Students are evaluated on regular homework assignments, laboratory activities, and occasional projects, as well as regular quizzes and tests. Tests weigh more heavily in the overall mark.

Mathematical relations often describe the laws of physics. Consequently, students need to be proficient in basic algebra and trigonometry in order to solve typical physics problems. Students must also be proficient readers since the physics textbook is written at a much higher level than the general science textbooks used in the junior science courses.

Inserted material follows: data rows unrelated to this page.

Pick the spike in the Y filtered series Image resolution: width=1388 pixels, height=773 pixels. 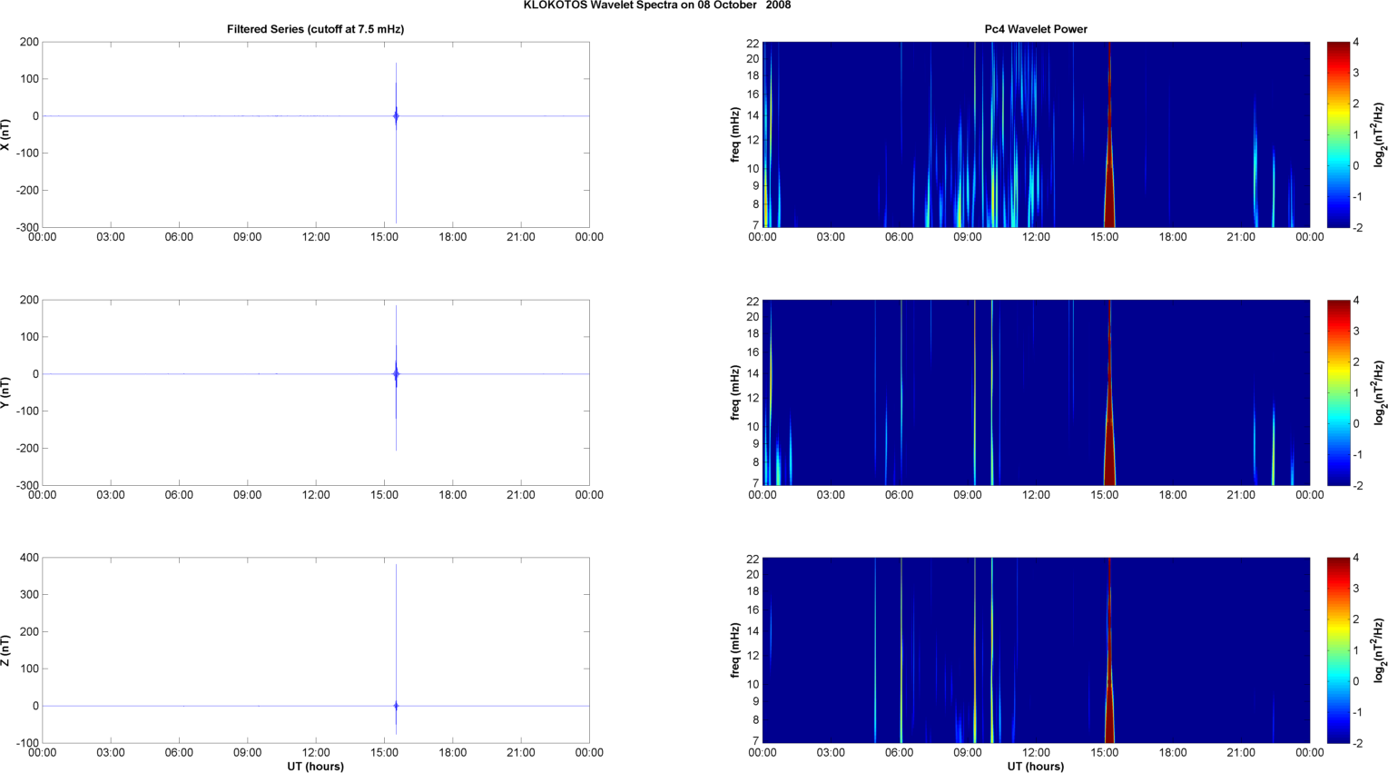pyautogui.click(x=396, y=374)
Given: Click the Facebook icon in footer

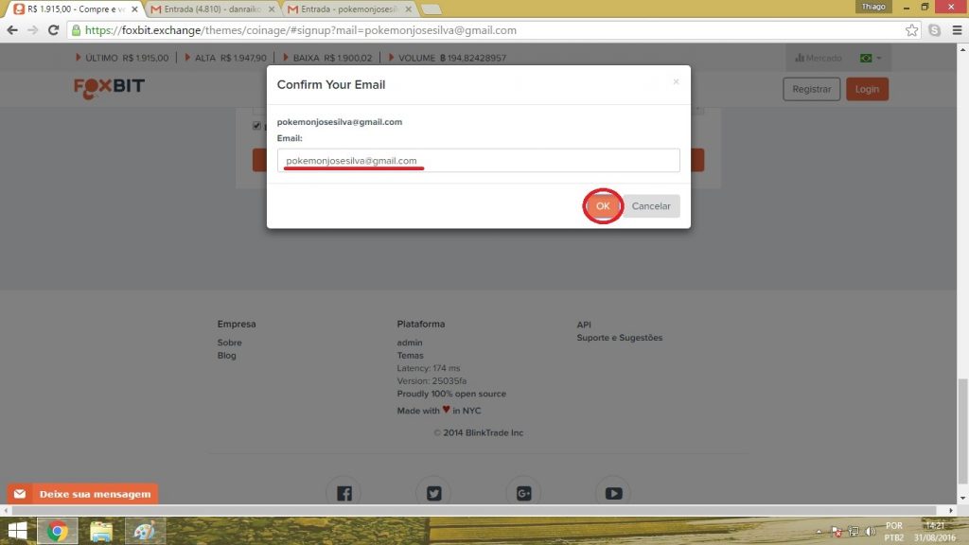Looking at the screenshot, I should pos(344,493).
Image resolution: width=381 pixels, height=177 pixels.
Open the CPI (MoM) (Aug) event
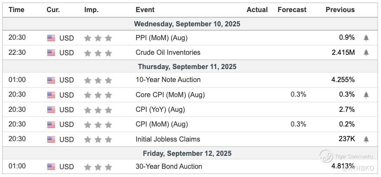tap(162, 124)

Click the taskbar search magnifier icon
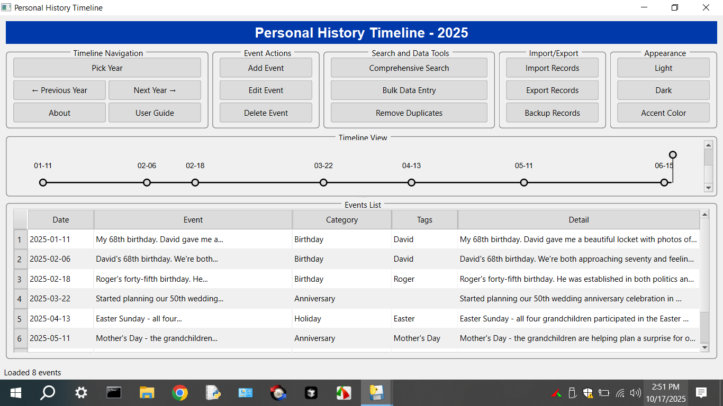click(x=48, y=393)
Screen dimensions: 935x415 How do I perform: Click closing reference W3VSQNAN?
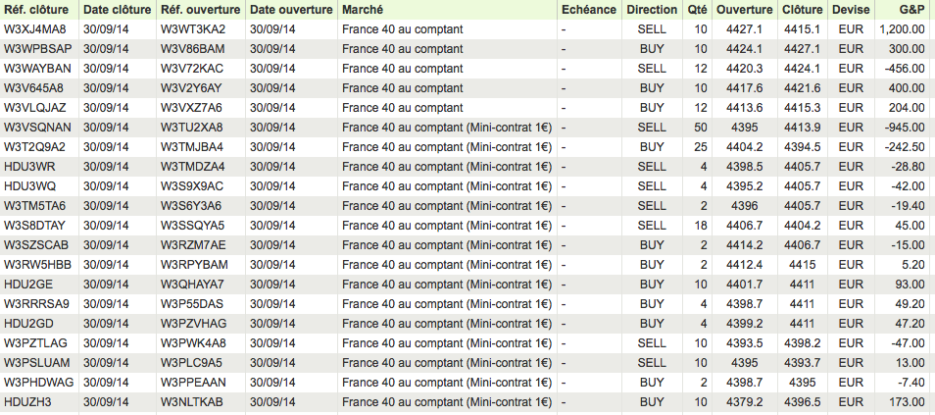[37, 127]
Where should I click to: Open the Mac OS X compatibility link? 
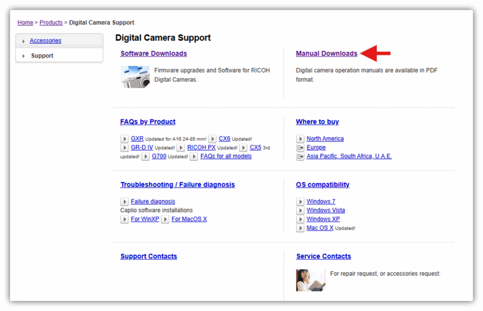tap(320, 228)

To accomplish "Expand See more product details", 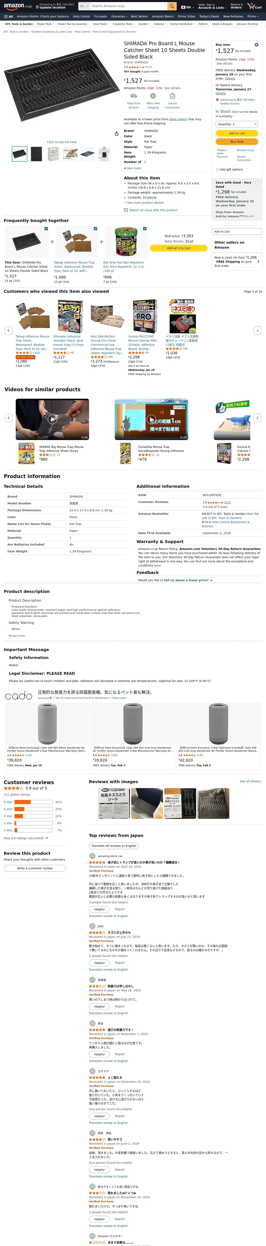I will point(145,203).
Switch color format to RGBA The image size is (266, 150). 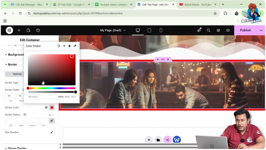click(67, 97)
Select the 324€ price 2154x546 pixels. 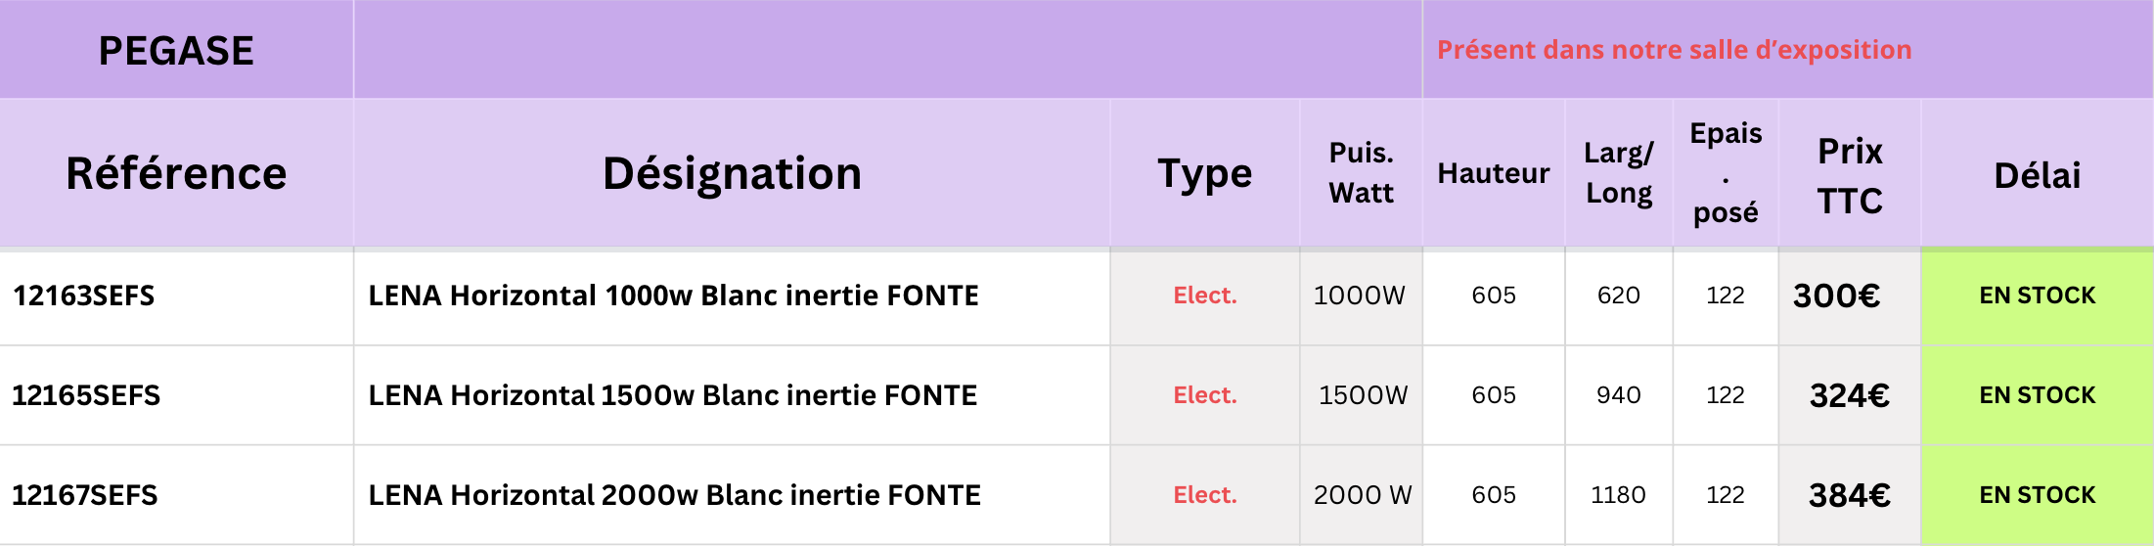pos(1849,395)
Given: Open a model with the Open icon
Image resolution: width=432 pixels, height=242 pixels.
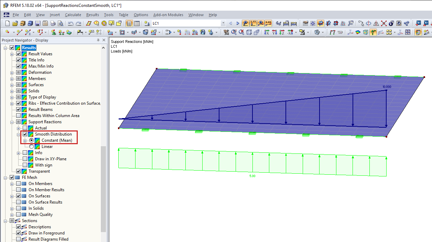Looking at the screenshot, I should coord(15,23).
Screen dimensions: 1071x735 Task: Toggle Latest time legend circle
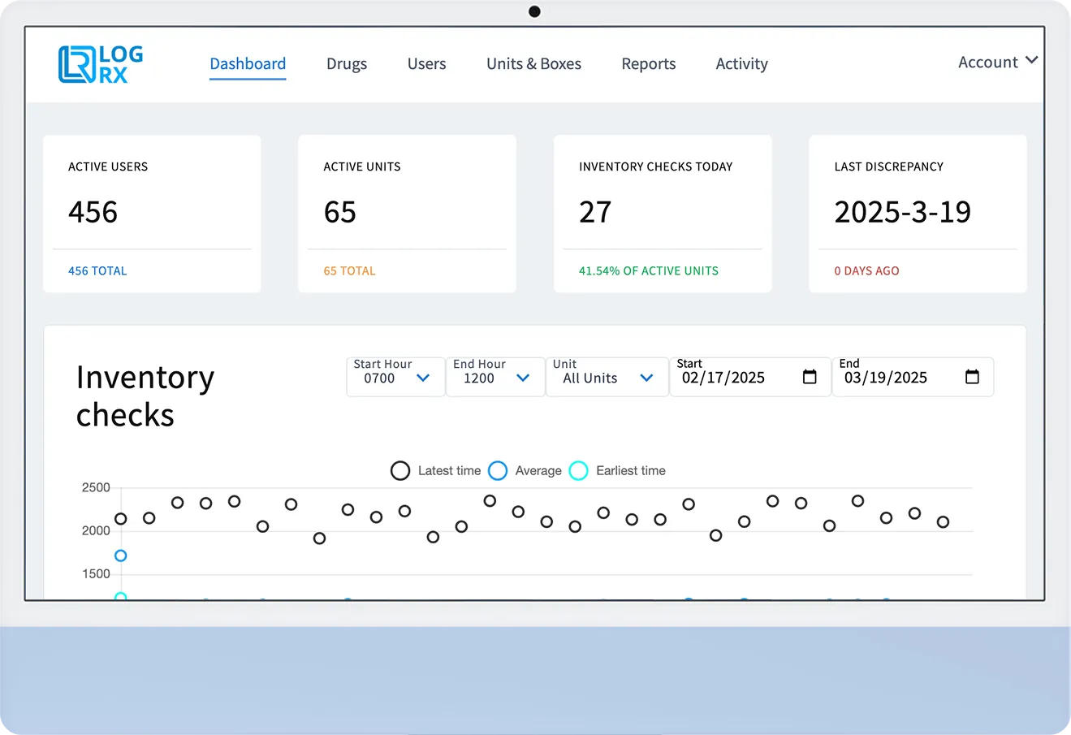(x=400, y=471)
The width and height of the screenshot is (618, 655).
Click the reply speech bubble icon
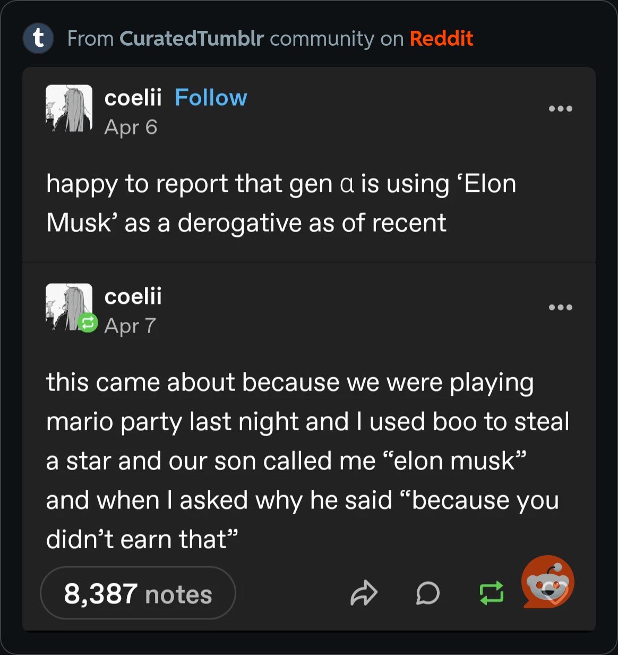[428, 593]
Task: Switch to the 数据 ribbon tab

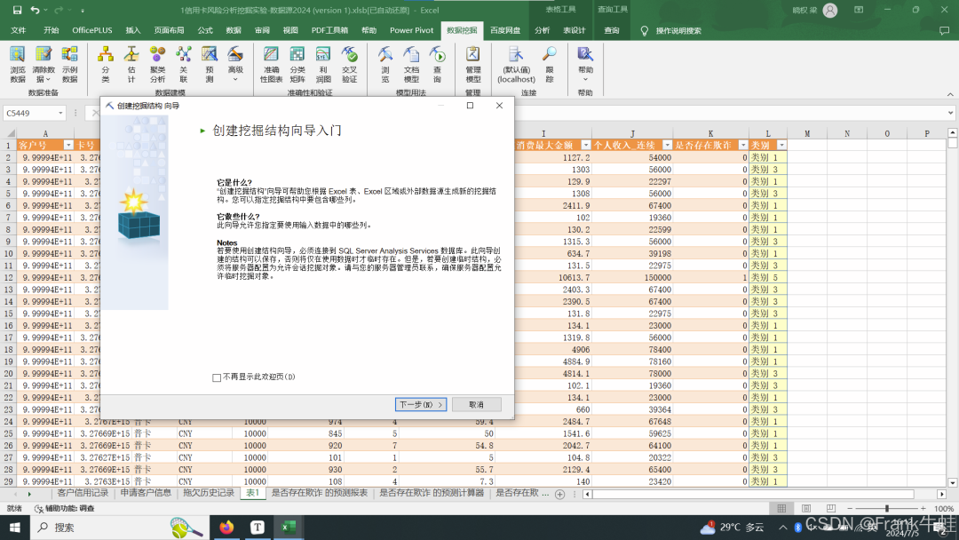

 Physics has a deserved reputation for being a challenging course and so students need to be prepared to put in considerable time and effort outside of class. An estimate of the homework load is 30 minutes of homework 3 times a week. It is easy to fall behind in a course like physics and so students need to keep on top of their assignments and study regularly. Students who rely on memorization to get them through a course will find it difficult to memorize all of the physics concepts.

 

Prescribed Learning Outcomes

(taken from http://www.bced.gov.bc.ca/irp/pdfs/sciences/2006physics1112.pdf)

 

EXPERIMENTS AND GRAPHICAL METHODS
A1 conduct appropriate experiments
A2 use graphical methods to analyse results of experiments
VECTORS
B1 perform vector analysis in one or two dimensions
KINEMATICS
C1 apply vector analysis to solve practical navigation problems
C2 apply the concepts of motion to various situations where acceleration is constant
DYNAMICS
D1 apply Newton’s laws of motion to solve problems involving acceleration, gravitational field strength,
and friction
D2 apply the concepts of dynamics to analyse one-dimensional or two-dimensional situations
WORK, ENERGY, AND POWER
E1 analyse the relationships among work, energy, and power
MOMENTUM
F1 use knowledge of momentum and impulse to analyse situations in one dimension
F2 use knowledge of momentum and impulse to analyse situations in two dimensions
EQUILIBRIUM
G1 use knowledge of force, torque, and equilibrium to analyse various situations
CIRCULAR MOTION
H1 use knowledge of uniform circular motion to analyse various situations
GRAVITATION
I1 analyse the gravitational attraction between masses
ELECTROSTATICS
J1 apply Coulomb’s law to analyse electric forces
J2 analyse electric fields and their effects on charged objects
J3 calculate electric potential energy and change in electric potential energy
J4 apply the concept of electric potential to analyse situations involving point charges
J5 apply the principles of electrostatics to a variety of situations
ELECTRIC CIRCUITS
K1 apply Ohm’s law and Kirchhoff’s laws to direct current circuits
K2 relate efficiency to electric power, electric potential difference, current, and resistance
ELECTROMAGNETISM
L1 analyse electromagnetism, with reference to magnetic fields and their effects on moving charges
L2 analyse the process of electromagnetic induction